Une illustration des périls de la loi sur l'autonomie des universités
Voici un courrier qui pourrait bien contribuer à jeter beaucoup d'huile sur le feu qui couve actuellement dans beaucoup d'universités françaises à propos de la loi sur l'autonomie des universités. Le 6 novembre dernier, le directeur de Sciences Po, Richard Descoings, a adressé une lettre aux anciens élèves du prestigieux établissement de la rue Saint-Guillaume. Elle mérite d'être ici reproduite dans son intégralité et se passe presque de commentaires :
Paris, le 6 novembre 2007
Cher X,
Révolution dans le monde de l'Université et des Grandes Ecoles : le Parlement a décidé cet été que c'est de plus en plus par des crédits d'impôts au bénéfice des particuliers et des entreprises que seront financés les établissements d'enseignement supérieur et de recherche.
Ainsi, 66 % des dons que vous accepteriez de faire à Sciences Po en 2007 seront déductibles du montant de l'impôt sur le revenu que vous paierez en 2008 (dans la limite de 20 % de votre imposition). Et si vous êtes redevable de l'ISF, vous pourrez verser à Sciences Po jusqu'à 50.000 euros au titre de cette imposition.
En somme, vous avez désormais le choix entre verser vos impôts à l'Etat ou bien vous en acquitter, à hauteur des 2/3, par une affectation dont vous décidez vous-même.
Cette révolution financière est aussi une révolution culturelle. Elle me conduit à vous demander de soutenir Sciences Po, à titre personnel, ce que, contrairement aux universités anglaises ou américaines, on n'a pas l'habitude de faire en France. Nous allons être sûrement nombreux à nous concurrencer pour tenter de vous convaincre. Saine émulation !
Alors pourquoi choisir Sciences Po plutôt que les autres ? Et, dans ce cas, à quoi servira votre argent ?

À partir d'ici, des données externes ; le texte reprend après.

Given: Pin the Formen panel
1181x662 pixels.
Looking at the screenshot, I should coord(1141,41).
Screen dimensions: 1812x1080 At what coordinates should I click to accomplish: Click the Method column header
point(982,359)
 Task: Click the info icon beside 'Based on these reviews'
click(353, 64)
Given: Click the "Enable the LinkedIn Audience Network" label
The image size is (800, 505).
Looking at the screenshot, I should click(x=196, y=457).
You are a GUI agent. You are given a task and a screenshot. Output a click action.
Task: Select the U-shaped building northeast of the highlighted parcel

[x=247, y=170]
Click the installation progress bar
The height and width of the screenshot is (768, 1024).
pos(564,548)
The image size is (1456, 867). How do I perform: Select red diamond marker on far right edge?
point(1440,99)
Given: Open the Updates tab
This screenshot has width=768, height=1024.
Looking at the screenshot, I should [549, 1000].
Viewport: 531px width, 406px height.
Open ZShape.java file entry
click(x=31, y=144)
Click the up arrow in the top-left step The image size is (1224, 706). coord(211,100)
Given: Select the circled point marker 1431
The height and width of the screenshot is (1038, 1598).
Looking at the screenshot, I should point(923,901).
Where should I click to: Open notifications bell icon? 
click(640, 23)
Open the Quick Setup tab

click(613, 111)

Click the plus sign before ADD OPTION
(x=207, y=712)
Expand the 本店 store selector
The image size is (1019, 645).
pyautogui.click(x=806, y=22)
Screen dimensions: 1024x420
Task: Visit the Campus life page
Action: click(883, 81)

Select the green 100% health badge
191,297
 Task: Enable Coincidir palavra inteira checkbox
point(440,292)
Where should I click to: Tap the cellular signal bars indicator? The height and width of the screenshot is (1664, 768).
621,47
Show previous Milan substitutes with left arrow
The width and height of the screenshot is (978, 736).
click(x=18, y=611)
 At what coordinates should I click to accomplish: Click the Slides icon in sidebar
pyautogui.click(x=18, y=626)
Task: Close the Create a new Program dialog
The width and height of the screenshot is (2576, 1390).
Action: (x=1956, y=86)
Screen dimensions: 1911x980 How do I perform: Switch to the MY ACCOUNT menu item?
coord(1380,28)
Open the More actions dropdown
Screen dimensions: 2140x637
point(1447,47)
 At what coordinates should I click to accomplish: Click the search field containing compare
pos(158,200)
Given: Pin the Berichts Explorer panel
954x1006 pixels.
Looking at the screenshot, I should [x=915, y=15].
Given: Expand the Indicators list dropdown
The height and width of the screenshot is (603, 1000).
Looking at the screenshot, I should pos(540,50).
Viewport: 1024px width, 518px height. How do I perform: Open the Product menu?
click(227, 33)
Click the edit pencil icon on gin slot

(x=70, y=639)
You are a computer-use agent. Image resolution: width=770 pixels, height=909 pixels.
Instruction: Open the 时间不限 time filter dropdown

Choisir Sciences Po aujourd'hui, c'est nous juger sur des résultats : l'intégration internationale des études, la diversité sociale du recrutement de nos élèves, la professionnalisation de notre diplôme qui confère désormais le grade de master, la présence de nos chercheurs dans tous les grands débats de société.
Soutenir financièrement Sciences Po aujourd'hui, c'est nous permettre d'être un champion universitaire français dans la compétition internationale. Les idées, le sens de l'innovation, l'énergie, nous les avons, vous le savez. Avec vous, et seulement avec vous, nous réunirons les moyens de réaliser cette ambition.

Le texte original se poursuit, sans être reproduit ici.